Red flags to look for when hiring a contractor

1. Exceptionally low bids

If something seems too good to be true, it most likely is. Unscrupulous contractors will frequently provide a quotation that is too low to attract your attention. They will subsequently add charges, additional fees, and change job specifications, causing the cost to skyrocket. Your contractor should provide a specific scope of work as well as reasonable pricing that meets your needs.

2. Asking for too much money upfront

If a contractor demands full payment upfront, this is a huge red flag. It’s common for contractors to ask for a “good faith” deposit before beginning work on a project. This deposit, however, should not exceed 10% of the entire project cost. If a contractor asks for half of the cash up front, be wary, and much more so if they want for the entire sum.

3. They aren’t licensed

No license, no deal. If a potential contractor does not have a valid active license in your locality for the specific services you want to be completed, you should remove them from consideration. If an unlicensed person works on your property, you are responsible for any damages. As such, be sure to ask for and verify the contractor’s license.

4. No insurance

Accidents do happen, regardless of the contractor’s safety protocols. Contractor liability insurance helps to protect your home, the work done, the workers in your home and your family. A reputable contractor will always be willing to provide their license and proof of insurance before beginning work.

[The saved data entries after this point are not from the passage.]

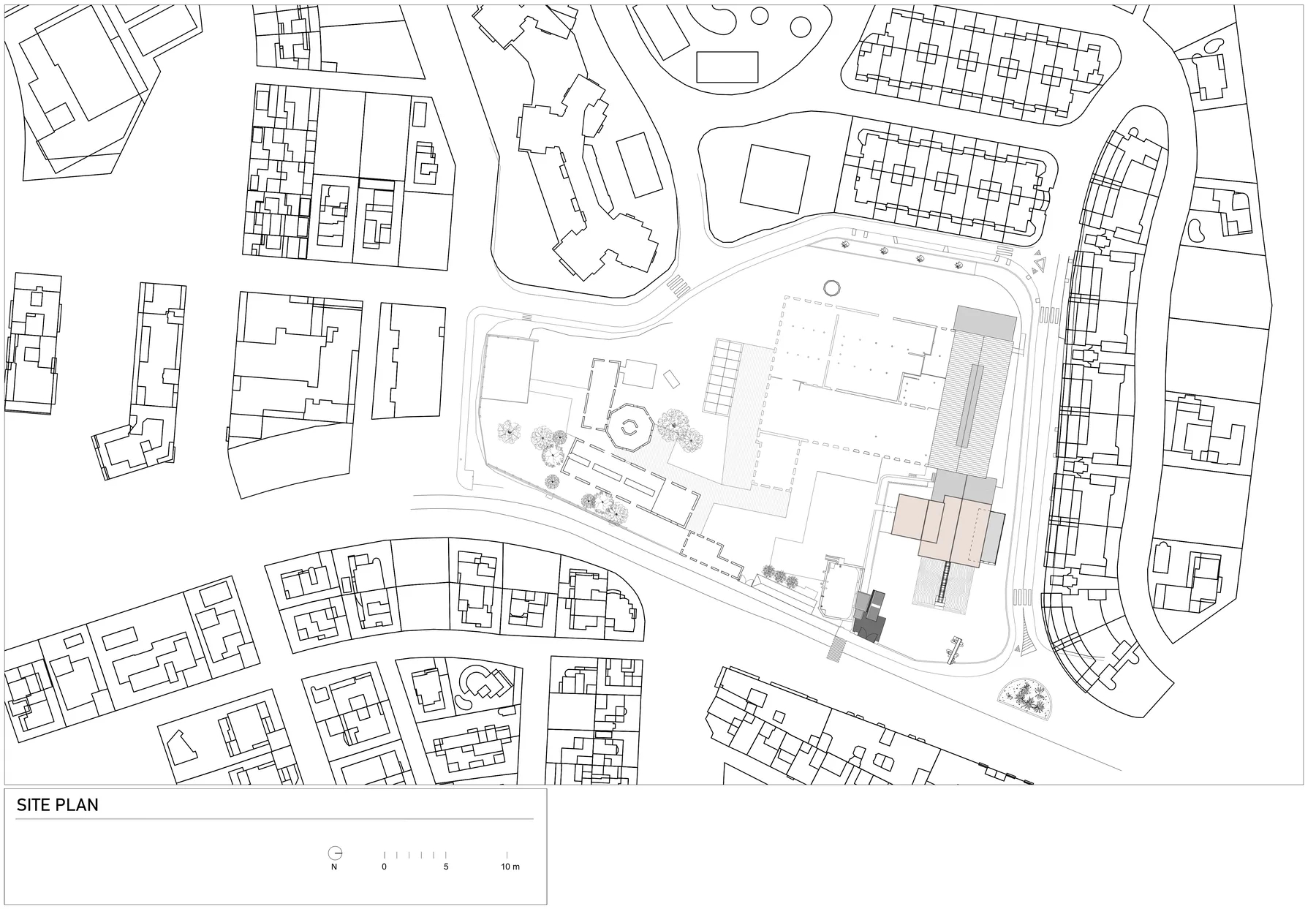Select the light gray rectangle atop hatched building
This screenshot has width=1316, height=909.
coord(985,323)
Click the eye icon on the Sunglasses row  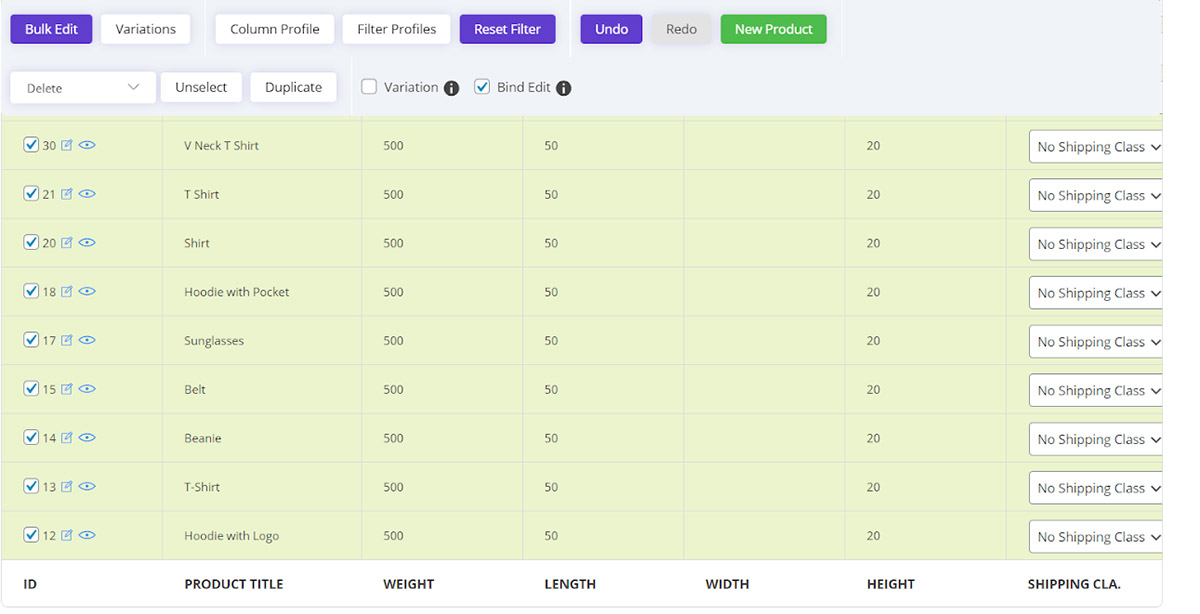point(87,340)
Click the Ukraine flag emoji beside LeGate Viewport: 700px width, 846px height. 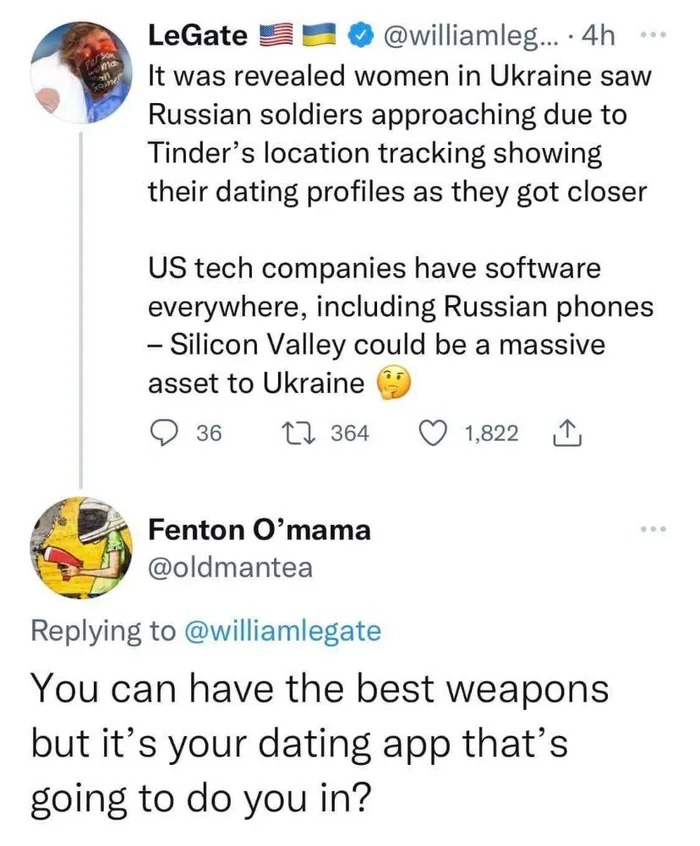tap(320, 36)
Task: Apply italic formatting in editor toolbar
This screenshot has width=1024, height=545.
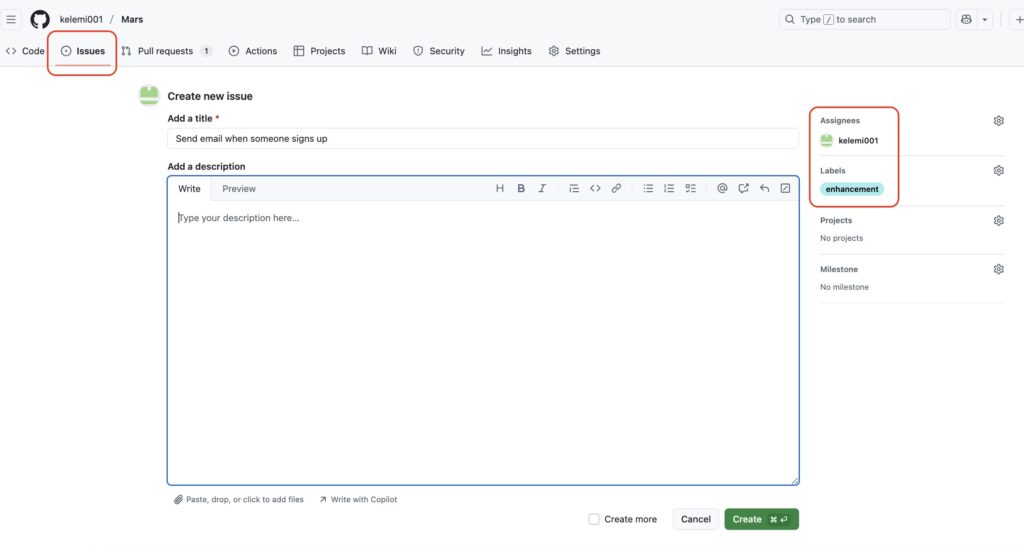Action: coord(542,188)
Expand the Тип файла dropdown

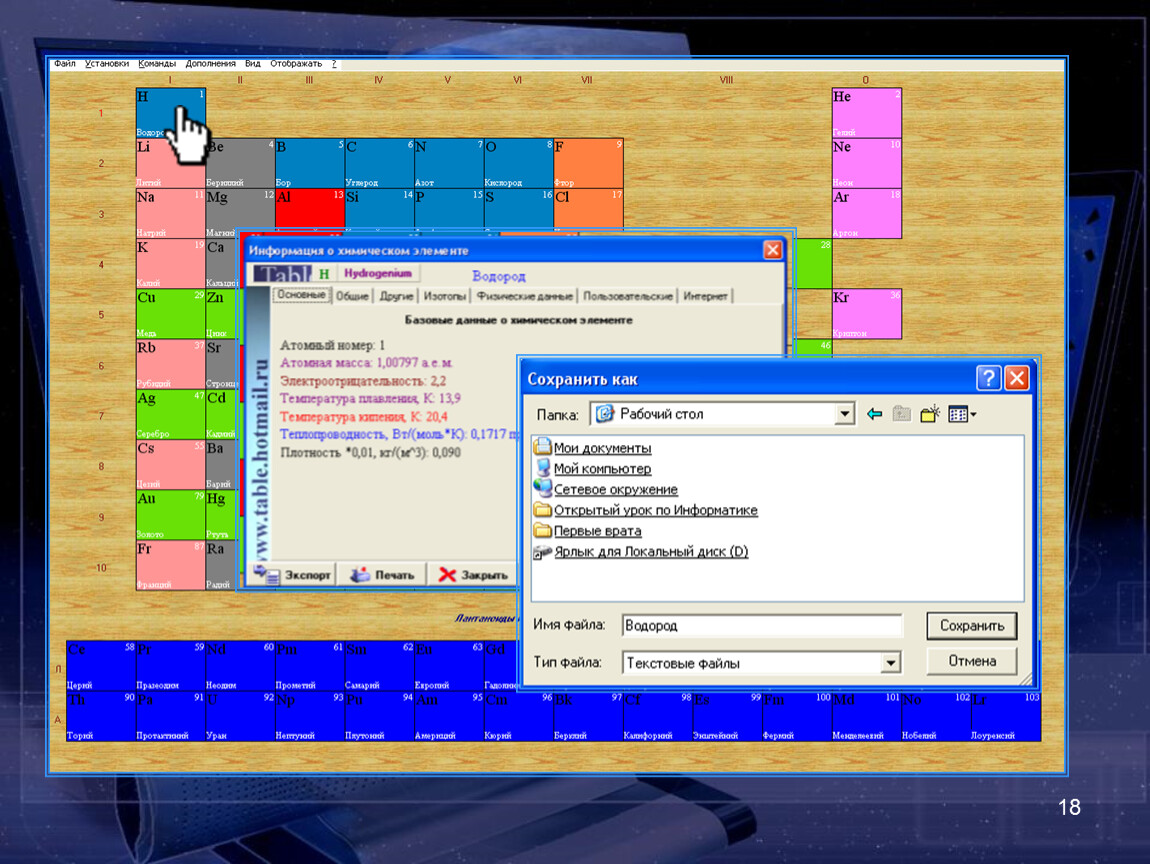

5. They can’t offer references or reviews

If a contractor can’t provide you with references or positive reviews, you shouldn’t trust them. A reputable contractor that has been in business for a long time should be able to give you this information promptly and effortlessly. When you have the list of referrals reach out to them and ask about their overall experience with the contractor.

6. Don’t provide a contract

A potentially problematic contractor sees putting anything in writing as an inconvenience or complication. However, a contract is necessary to safeguard both you and the contractor, regardless of how big or small the project is. If your contractor refuses to sign a contract, it’s a huge red flag that he or she is possibly dishonest, unwilling to follow through on promises, or unwilling to lock in a price before work begins.

7. Lack of preparations and plans

If your contractor repeatedly arrives unprepared, refuses to collaborate with you on project plans, or displays indicators of being late and unorganised early in the process, you may not want to work with them. You want to work with a contractor who is eager to develop your projects, communicates with you about plans, and is always organised and prepared for work.

Final thoughts

This list of red flags is a good starting point, but it’s not exhaustive. There are a variety of personal factors that may impact who you pick as your project contractor in the end. Your home is a significant part of your life, and the people you hire to work on it should be carefully chosen.